Monitoring active volcanism with the Autonomous Sciencecraft Experiment on EO-1

The ability to monitor and rapidly react to remote detection of volcanic activity has been greatly improved through use of the Autonomous Sciencecraft Experiment (ASE), an advanced software application installed on a spacecraft in Earth orbit. ASE is a NASA New Millennium Program experiment demonstrating science-driven autonomous command and control of a spacecraft. Flying on the Earth Observing-1 (EO-1) spacecraft, ASE successfully detected thermal emission from the Mt. Erebus lava lake on 7 May 2004, having analyzed a Hyperion hyperspectral data product on board the spacecraft.
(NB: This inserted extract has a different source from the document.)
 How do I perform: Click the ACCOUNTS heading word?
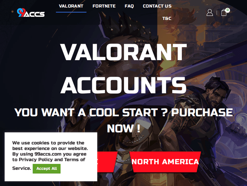pyautogui.click(x=124, y=85)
EO-1 was re-tasked by ASE to obtain a follow-up observation 7 h later and sent a notification of detection of volcanic activity to the ground. The entire process was carried out autonomously. Initial acquisition to receipt on the ground of the positive detection took less than 3 h, a process that without ASE would have taken weeks. The ASE Thermal Classifier has detected several styles of effusive volcanic activity: active lava lakes, pahoehoe flow fields, open channel flows and lava domes. ASE successfully demonstrated that science-driven spacecraft operation greatly enhances science return per returned byte through the identification of the most valuable data, allowing prioritization of downlink products and the discarding of null data sets. This technology has applications on missions elsewhere in the solar system. Modified thermal classifiers can be used for detecting and monitoring active volcanism on the jovian satellite Io, the neptunian moon Triton, and searching for active volcanism on Mars and icy satellites. The success of ASE is an incentive for future instrument and mission designers to consider on-board data-processing requirements (especially data storage capacity, number of processors and processor speed, and RAM) in order to take advantage of this flight-proven technology.